Thiago Vinicius, da Agência Solano Trindade, que atua na região do Capão Redondo, zona sul de São Paulo, confirma a impressão. "O receio das pessoas é muito mais do fato de não terem vaga no hospital, não terem pleno atendimento. A gente vê as notícias de que as vagas estão acabando, e a cada dia é recorde de morte. Ao mesmo tempo, a gente fica receoso com a falta de geração de renda", diz.

Borges, que considera a ausência do Estado também um tipo de violência, observa que essa é uma situação com a qual os moradores das favelas e das periferias já convivem. "Antes da pandemia, os moradores das favelas já vivenciavam uma situação de medo de perder a vida, por exemplo, em função dos tiroteios em operações policiais. Sair de casa muitas vezes já era risco de vida."

Presença da comunidade

Vinicius ressalta que os programas de associações como a Agência Solano Trindade conseguem chegar com mais rapidez que o Estado. Cientes das necessidades específicas dos moradores da vizinhança, os grupos conseguem fazer ações mais direcionadas, como a distribuição de cestas básicas (com alimentos comprados na própria comunidade), produtos de higiene e até mesmo um auxílio financeiro organizado pela Agência para os moradores que mais precisam. Segundo Vinicius, esse dinheiro chegou mais rápido aos moradores do Capão Redondo do que o auxílio emergencial do governo federal.

Para ele, a equação é simples: os moradores da periferia têm mais medo porque confiam na autoridade dos cientistas e médicos, e mesmo assim não podem se isolar, porque não podem deixar de trabalhar.
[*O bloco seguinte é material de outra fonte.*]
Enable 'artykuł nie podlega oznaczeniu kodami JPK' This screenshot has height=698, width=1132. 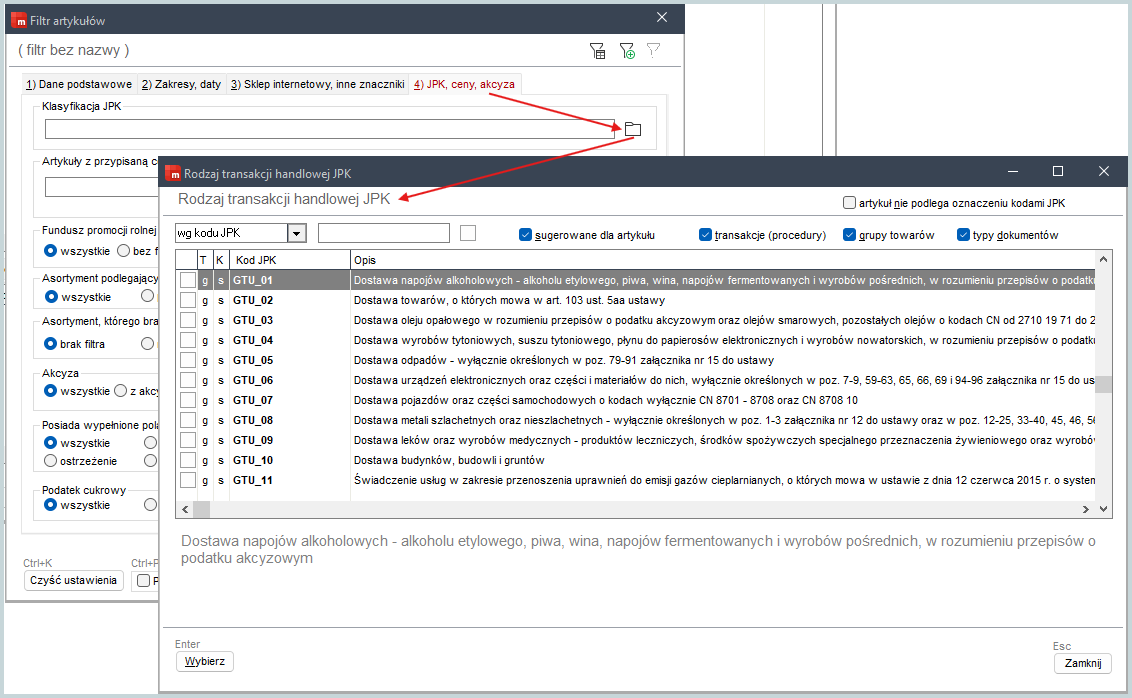click(849, 203)
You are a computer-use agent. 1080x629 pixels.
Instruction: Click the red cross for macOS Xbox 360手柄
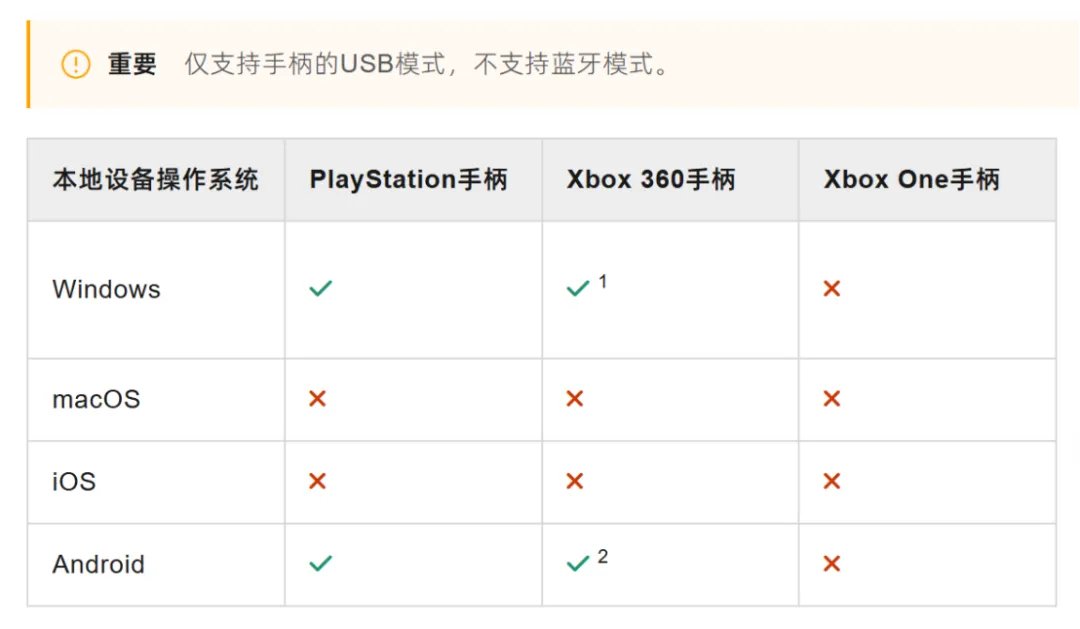coord(575,399)
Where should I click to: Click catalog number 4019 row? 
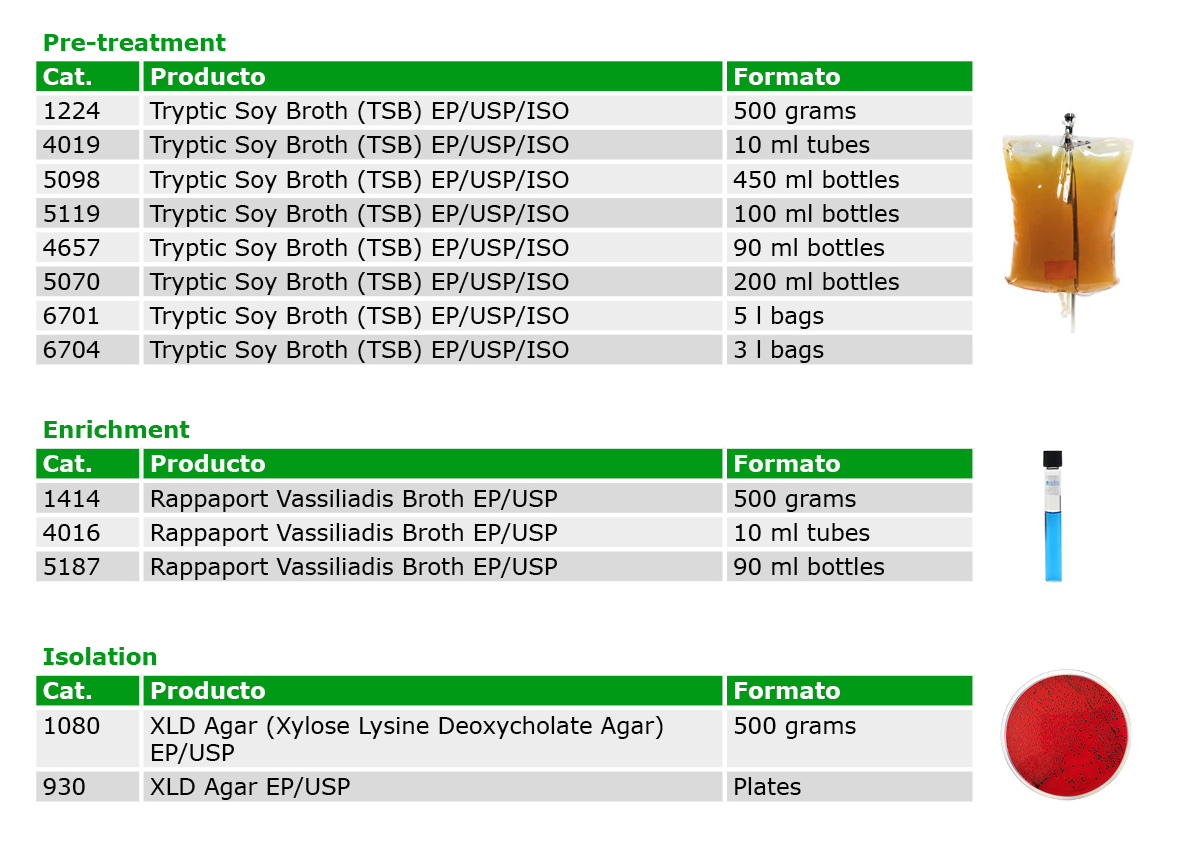(504, 144)
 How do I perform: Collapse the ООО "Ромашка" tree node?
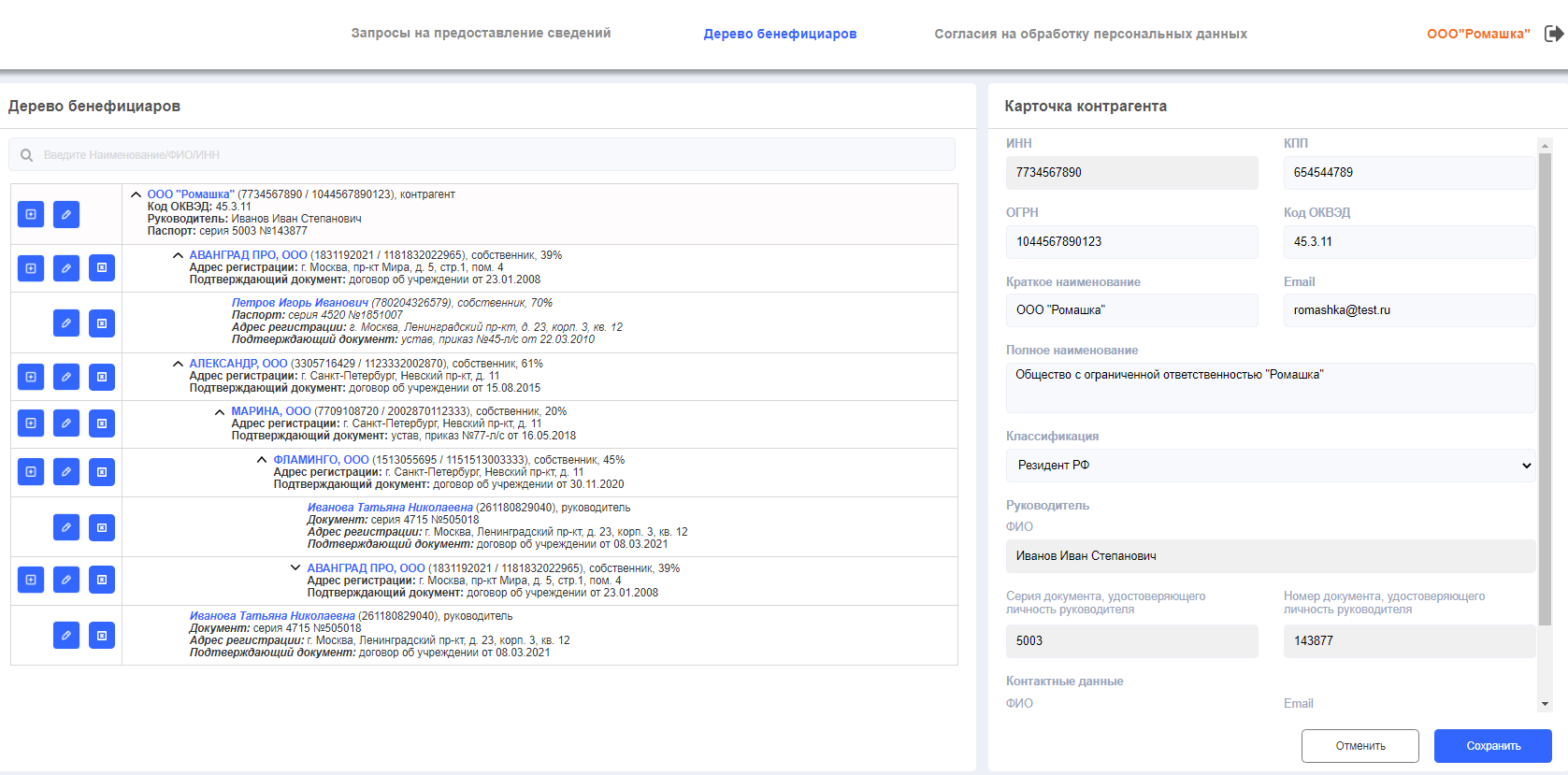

"As pessoas da periferia respeitam mais o isolamento social e as orientações que médicos dão. São humildes em escutar as pessoas que têm mais experiência. A gente sabe respeitar isso. Você não vê a galera da favela correndo em volta do Ibirapuera, com personal trainer, ou fazendo carreata na Paulista [pelo fim das medidas de isolamento]", observa.

Medo politizado

A pesquisa aponta, ainda, que a diferença na sensação de medo da Covid-19 não ocorre só entre favela e fora dela. Há discrepância significativa também entre os apoiadores e não apoiadores da gestão de Jair Bolsonaro (sem partido).

O maior medo dos entrevistados que apoiam o presidente (44,8%) é de ficar sem condições financeiras para sustentar a família; já entre os que dizem não apoiá-lo, o receio predominante é perder familiares e amigos para a doença (55,4%).

"As pessoas que são muito vinculadas ao presidente tendem a acreditar que a pandemia é uma estratégia política, uma histeria. O medo não é realmente de perder a família ou de se contaminar. É uma transposição do medo de uma questão de saúde pública para um medo mais objetivo, de ordem financeira", avalia.

Seja qual for a origem ou motivação do medo, Borges ressalta que a saúde mental não pode ser deixada de lado na formulação de políticas públicas. "A partir do momento em que a pessoa começa a sentir medo, ela desenvolve outros comportamentos que podem reverberar para o futuro, e ter efeitos a longo prazo", alerta.